# Information supplied:
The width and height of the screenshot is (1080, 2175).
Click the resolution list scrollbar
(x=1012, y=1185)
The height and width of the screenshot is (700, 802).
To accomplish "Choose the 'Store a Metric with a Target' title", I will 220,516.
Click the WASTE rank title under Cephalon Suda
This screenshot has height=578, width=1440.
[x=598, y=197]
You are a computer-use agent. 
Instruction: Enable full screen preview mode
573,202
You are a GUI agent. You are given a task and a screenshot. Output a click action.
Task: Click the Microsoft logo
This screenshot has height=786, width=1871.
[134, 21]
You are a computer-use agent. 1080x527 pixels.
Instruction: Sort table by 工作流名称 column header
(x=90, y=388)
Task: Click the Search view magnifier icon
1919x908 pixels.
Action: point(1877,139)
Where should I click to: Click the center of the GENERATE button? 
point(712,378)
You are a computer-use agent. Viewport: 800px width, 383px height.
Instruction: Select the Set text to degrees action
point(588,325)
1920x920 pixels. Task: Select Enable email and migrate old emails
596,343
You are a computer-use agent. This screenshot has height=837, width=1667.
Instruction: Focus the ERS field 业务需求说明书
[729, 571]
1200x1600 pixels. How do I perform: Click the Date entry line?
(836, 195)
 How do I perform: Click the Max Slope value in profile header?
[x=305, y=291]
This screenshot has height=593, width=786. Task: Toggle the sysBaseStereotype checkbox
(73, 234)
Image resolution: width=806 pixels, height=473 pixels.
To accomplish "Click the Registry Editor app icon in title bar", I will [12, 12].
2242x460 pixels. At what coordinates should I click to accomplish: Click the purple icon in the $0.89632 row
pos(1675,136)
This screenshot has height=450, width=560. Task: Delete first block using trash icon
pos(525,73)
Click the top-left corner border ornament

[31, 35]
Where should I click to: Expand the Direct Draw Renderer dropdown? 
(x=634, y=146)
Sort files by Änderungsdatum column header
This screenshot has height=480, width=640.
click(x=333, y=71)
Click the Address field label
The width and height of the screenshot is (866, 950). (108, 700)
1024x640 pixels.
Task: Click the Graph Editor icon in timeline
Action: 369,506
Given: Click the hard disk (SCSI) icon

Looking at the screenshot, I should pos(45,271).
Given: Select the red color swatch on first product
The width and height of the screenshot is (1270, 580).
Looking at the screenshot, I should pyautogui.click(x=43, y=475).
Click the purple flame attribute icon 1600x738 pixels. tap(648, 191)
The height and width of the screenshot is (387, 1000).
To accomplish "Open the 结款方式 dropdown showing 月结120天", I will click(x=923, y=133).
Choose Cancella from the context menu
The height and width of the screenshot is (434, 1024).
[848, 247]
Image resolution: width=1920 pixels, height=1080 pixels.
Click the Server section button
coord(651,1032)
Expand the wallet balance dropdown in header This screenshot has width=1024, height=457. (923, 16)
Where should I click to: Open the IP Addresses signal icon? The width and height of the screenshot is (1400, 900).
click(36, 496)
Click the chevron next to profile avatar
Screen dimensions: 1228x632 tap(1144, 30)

# Assignment:
Once more, write out all the data above exactly as given.

# Answer below:
The width and height of the screenshot is (1080, 2175).
Click the resolution list scrollbar
(x=1012, y=1185)
The height and width of the screenshot is (700, 802).
To accomplish "Choose the 'Store a Metric with a Target' title", I will 220,516.
Click the WASTE rank title under Cephalon Suda
This screenshot has height=578, width=1440.
[x=598, y=197]
You are a computer-use agent. 
Instruction: Enable full screen preview mode
573,202
You are a GUI agent. You are given a task and a screenshot. Output a click action.
Task: Click the Microsoft logo
This screenshot has height=786, width=1871.
[134, 21]
You are a computer-use agent. 1080x527 pixels.
Instruction: Sort table by 工作流名称 column header
(x=90, y=388)
Task: Click the Search view magnifier icon
1919x908 pixels.
Action: point(1877,139)
Where should I click to: Click the center of the GENERATE button? 
point(712,378)
You are a computer-use agent. Viewport: 800px width, 383px height.
Instruction: Select the Set text to degrees action
point(588,325)
1920x920 pixels. Task: Select Enable email and migrate old emails
596,343
You are a computer-use agent. This screenshot has height=837, width=1667.
Instruction: Focus the ERS field 业务需求说明书
[729, 571]
1200x1600 pixels. How do I perform: Click the Date entry line?
(836, 195)
 How do I perform: Click the Max Slope value in profile header?
[x=305, y=291]
This screenshot has height=593, width=786. Task: Toggle the sysBaseStereotype checkbox
(73, 234)
Image resolution: width=806 pixels, height=473 pixels.
To accomplish "Click the Registry Editor app icon in title bar", I will [12, 12].
2242x460 pixels. At what coordinates should I click to accomplish: Click the purple icon in the $0.89632 row
pos(1675,136)
This screenshot has height=450, width=560. Task: Delete first block using trash icon
pos(525,73)
Click the top-left corner border ornament

[31, 35]
Where should I click to: Expand the Direct Draw Renderer dropdown? 
(x=634, y=146)
Sort files by Änderungsdatum column header
This screenshot has height=480, width=640.
click(x=333, y=71)
Click the Address field label
The width and height of the screenshot is (866, 950). (108, 700)
1024x640 pixels.
Task: Click the Graph Editor icon in timeline
Action: 369,506
Given: Click the hard disk (SCSI) icon

Looking at the screenshot, I should pos(45,271).
Given: Select the red color swatch on first product
The width and height of the screenshot is (1270, 580).
Looking at the screenshot, I should pyautogui.click(x=43, y=475).
Click the purple flame attribute icon 1600x738 pixels. tap(648, 191)
The height and width of the screenshot is (387, 1000).
To accomplish "Open the 结款方式 dropdown showing 月结120天", I will click(x=923, y=133).
Choose Cancella from the context menu
The height and width of the screenshot is (434, 1024).
[848, 247]
Image resolution: width=1920 pixels, height=1080 pixels.
Click the Server section button
coord(651,1032)
Expand the wallet balance dropdown in header This screenshot has width=1024, height=457. (923, 16)
Where should I click to: Open the IP Addresses signal icon? The width and height of the screenshot is (1400, 900).
click(36, 496)
Click the chevron next to profile avatar
Screen dimensions: 1228x632 tap(1144, 30)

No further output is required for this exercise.